Tree-planting drones restore charred forests
Big wildfires are becoming the “new norm.” The National Interagency Fire Center reports that the 10-year average for wildfires has more than doubled since 1990, with more than 10 million acres burned in 2017. In 2018, California alone had a record-breaking fire season, with nearly 2 million acres burned.
We get the point already — wildfires are getting worse.
Now, the Seattle startup DroneSeed is reforesting the charred landscape by releasing a swarm of tree-planting drones, which will reforest the mountainside — fast.
Forest fires can occur naturally, cleaning away excess undergrowth and making way for new trees to take root. But circumstances like climate change and forest monocultures are exacerbating the problem. And while “acres burned” makes headlines, “acres replanted” struggles to keep up.
The arduous process of reforestation involves up to three years to get seedlings from a nursery since the little guys need time to grow. And, while wildfires wipe out millions of acres each year, the total acreage and types of trees vary wildly, so nurseries may struggle to estimate the demand, let alone keep up with it. Once the seedlings are ready, a ground crew is tasked with performing back-breaking work.
“You have to hire superheroes to go out there and plant these things with shovels,” Grant Canary, co-founder of DroneSeed says, explaining that the crew has to hike up and down mountainsides many times a day, often exerting the energy of an ultramarathoner.
DroneSeed has a solution: replant them from the air using tree-planting drones and a seed puck containing “the secret sauce.”
Canary won’t divulge what is in the secret sauce, but he says it allows them to skip the nursery phase and move right into distributing seeds onto the mountain. The puck acts like a seedbed — providing nutrients and anti-fungals so the seedling can thrive.

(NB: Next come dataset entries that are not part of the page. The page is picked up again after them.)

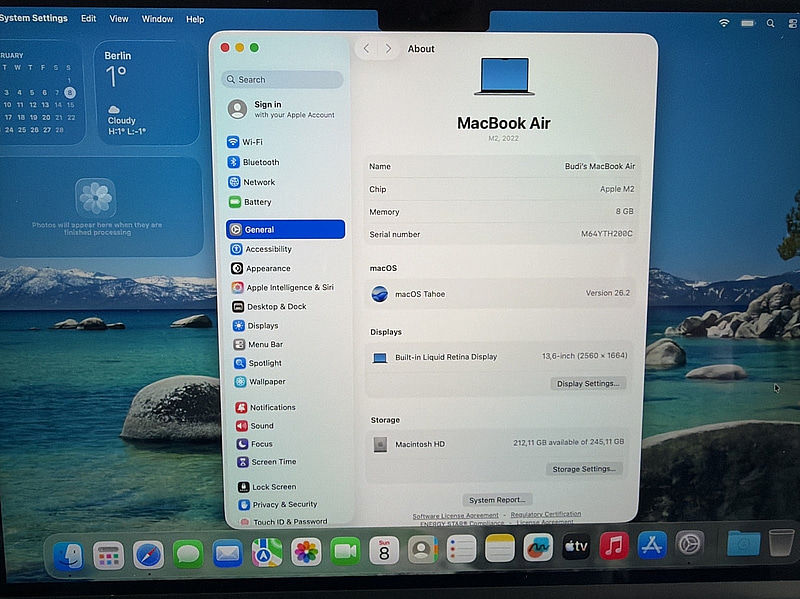800x599 pixels.
Task: Open Apple Intelligence & Siri settings
Action: click(x=289, y=287)
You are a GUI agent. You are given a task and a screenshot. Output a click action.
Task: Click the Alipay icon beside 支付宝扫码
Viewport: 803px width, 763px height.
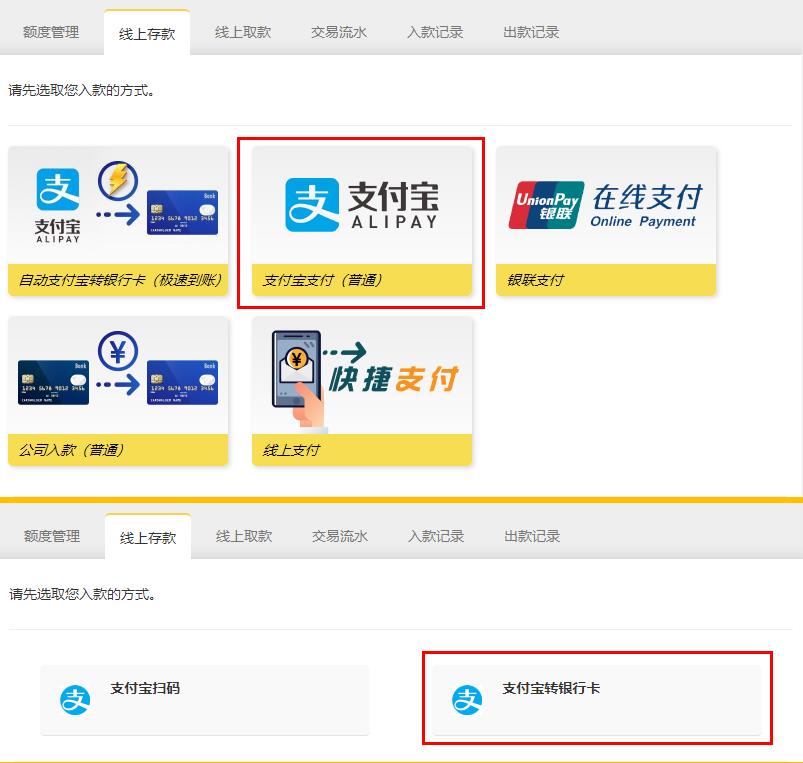tap(75, 700)
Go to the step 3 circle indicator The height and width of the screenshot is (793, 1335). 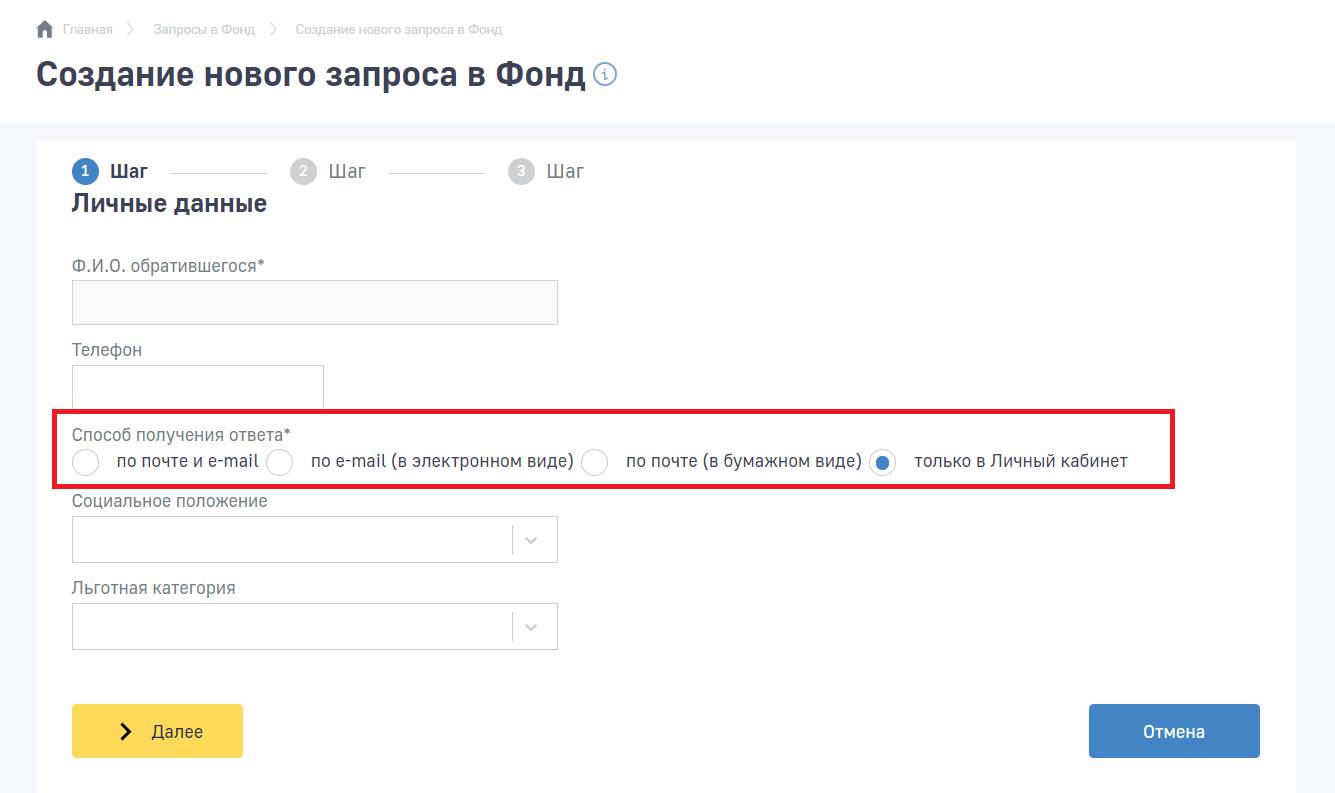click(x=521, y=172)
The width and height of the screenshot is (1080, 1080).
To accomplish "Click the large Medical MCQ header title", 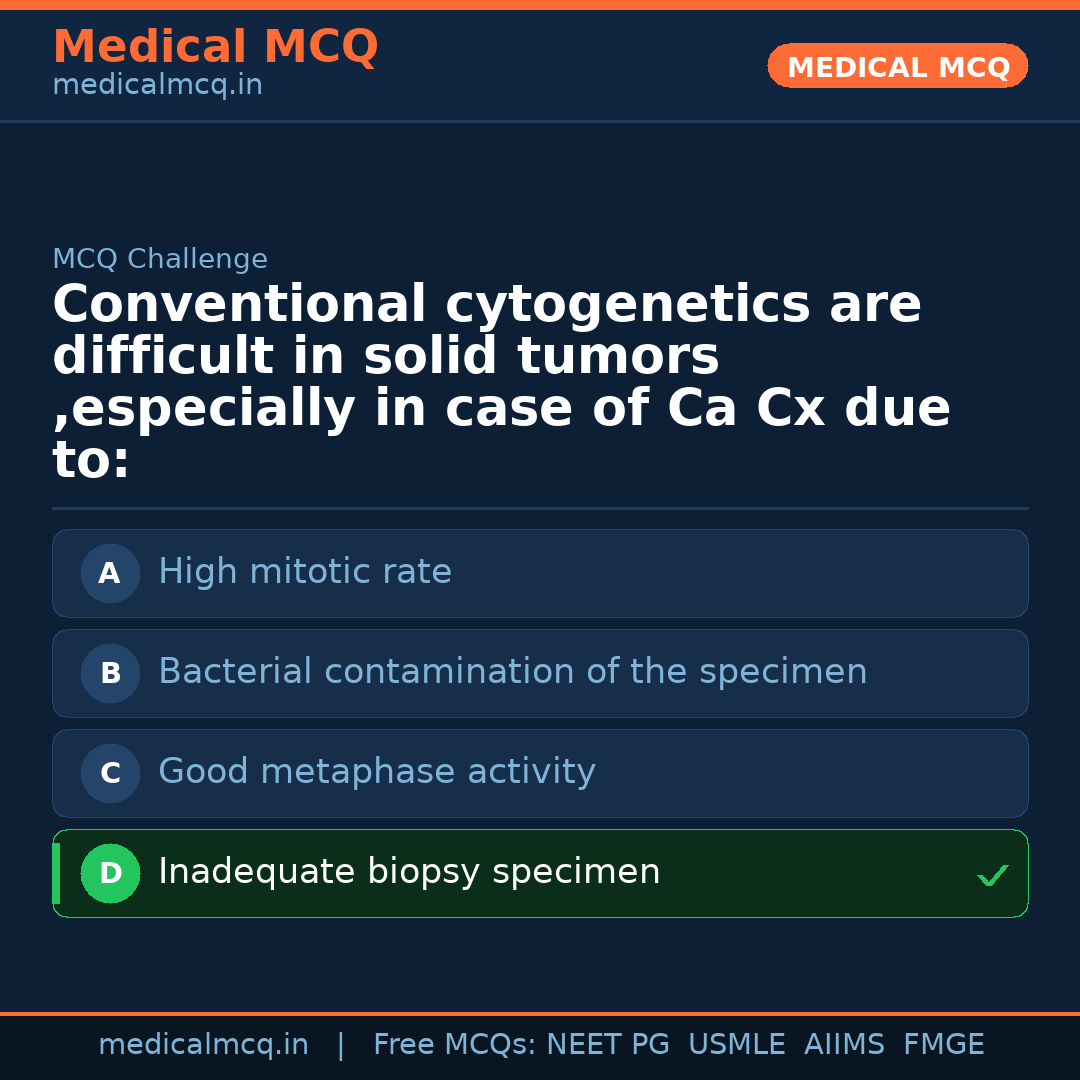I will 215,47.
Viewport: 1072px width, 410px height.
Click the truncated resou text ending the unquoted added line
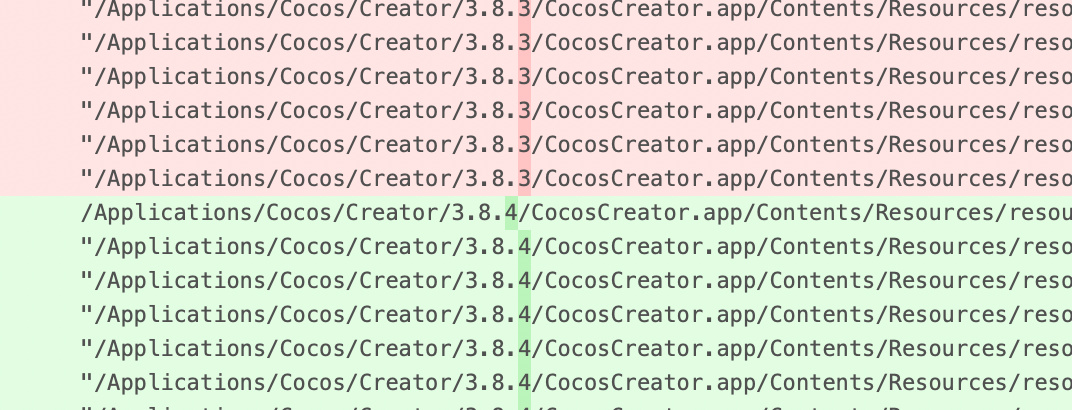1040,213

It protects the seed from its most significant threats: rodents, fungus, and drying out.
The seed delivery vehicles are pimped out tree-planting drones. The custom UAVs are equipped with cameras, magic seed pucks, and a brain. The cameras scout the aftermath of a fire, use AI to map objects and terrain in great detail, including flora types, and then distribute the seed pucks in the perfect locations. The entire process cuts down on manpower, time, and danger (as low-flying helicopters that spray herbicide can be very dangerous).
“If you have a 50,000-acre fire, or a 200,000-acre fire, and don’t have the planting capacity — you have no plan. If a fire burns the next year or the year after that, you still have no supply, and you are 10 years behind, then 20 years, then 30 years behind,” Canary says. DroneSeed is determined to catch up by building efficient and smart reforestation drones.

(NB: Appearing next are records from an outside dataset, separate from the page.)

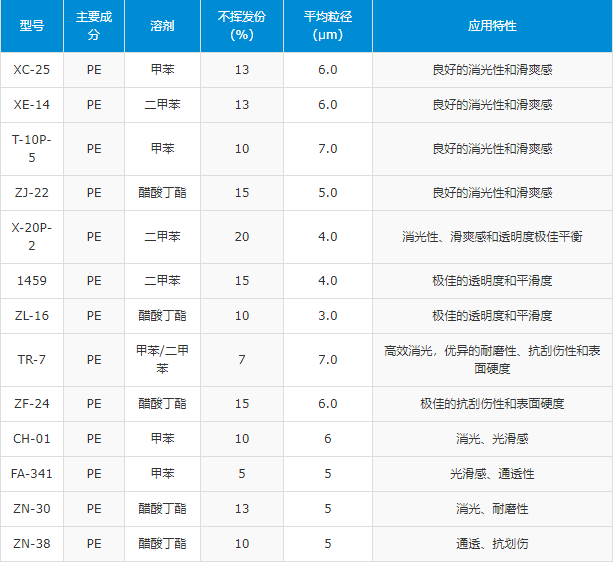Click the 溶剂 column header
The image size is (613, 562).
(162, 26)
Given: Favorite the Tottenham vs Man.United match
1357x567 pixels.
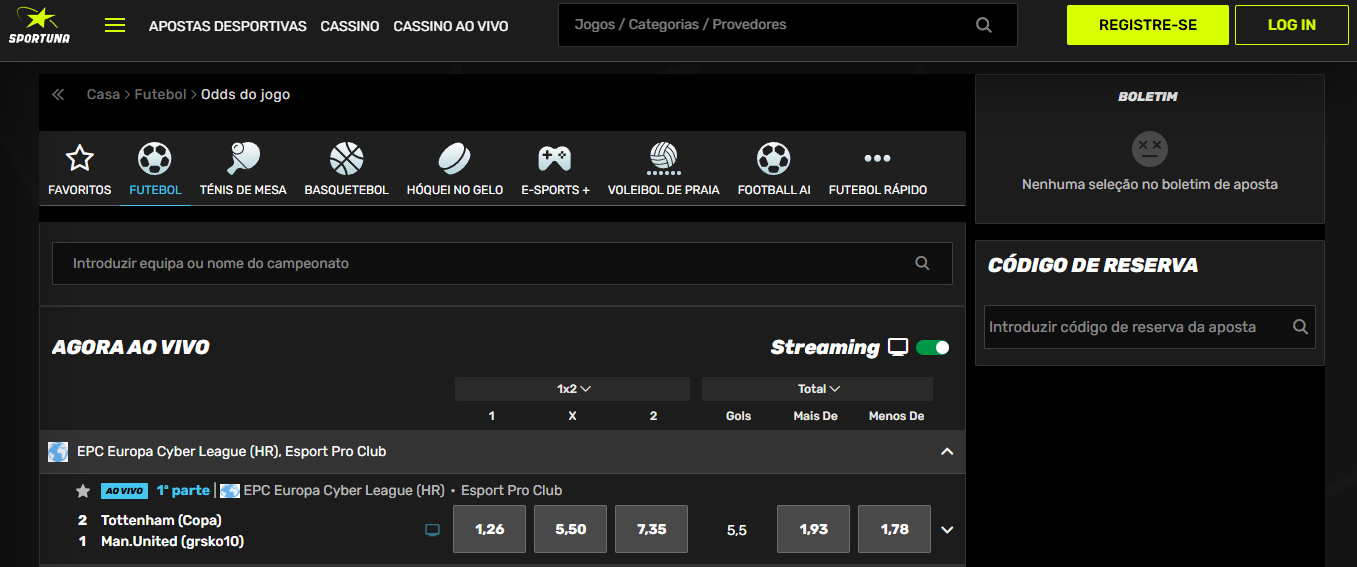Looking at the screenshot, I should coord(83,491).
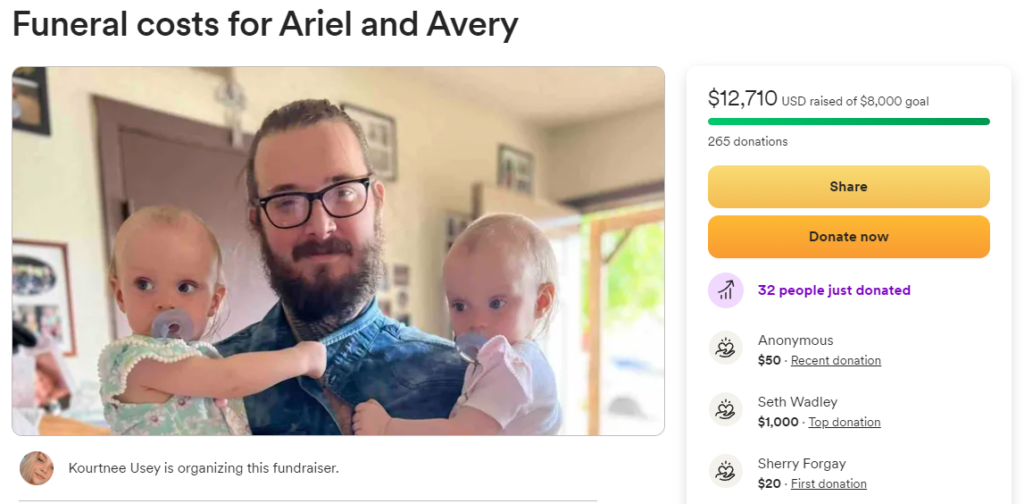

Canary sees the forest for the trees. He cares about replanting woods, but his overall goal is to build and maintain a defense for climate change. That perfect army: trees.

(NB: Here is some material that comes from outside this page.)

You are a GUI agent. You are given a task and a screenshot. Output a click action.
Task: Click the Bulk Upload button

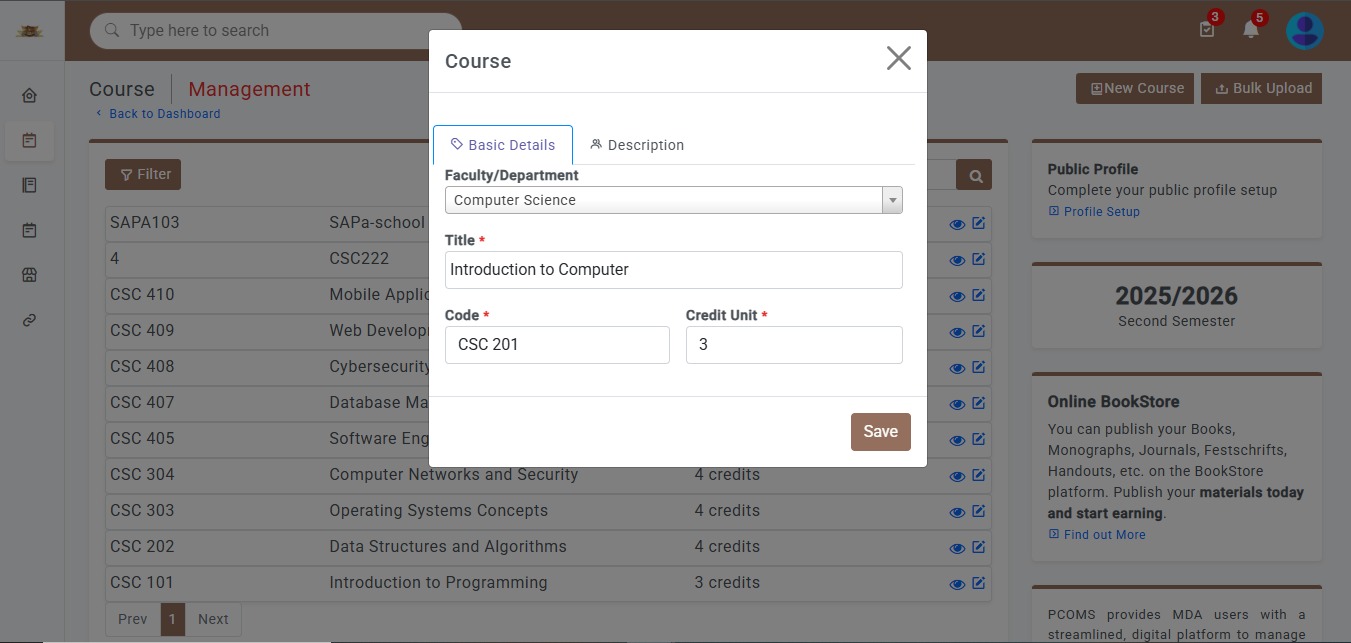(1262, 88)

“Any way you slice it, if you want to pull millions of tons of carbon out of the atmosphere — which is what we need — where are you going to put it? Trees are the cheapest method to sequester carbon. And it is the most sci-fi method out there,” he says.
Canary says we need to make trees faster, but the current methods don’t allow that to happen. The DroneSeed tree-planting drones are six times faster than manual planters.
Canary’s next project is in eastern Washington. Canary estimates that over 100,000 acres burned. The local nursery that supplies the seedlings for reforestation only has a fraction of the trees needed. So DroneSeed is stepping in to help out.
Despite the lofty mission of saving forests (and the climate) with tree-planting drones, Canary is still a kid at heart. He especially loves climbing and smelling cedar trees: a throwback to his childhood that was chock full of tree-climbing and fort-building.
“I would love for other people to be able to have that childhood. So we have got to have trees for them to be able to do that,” he says. “Everybody is hardwired to love trees.”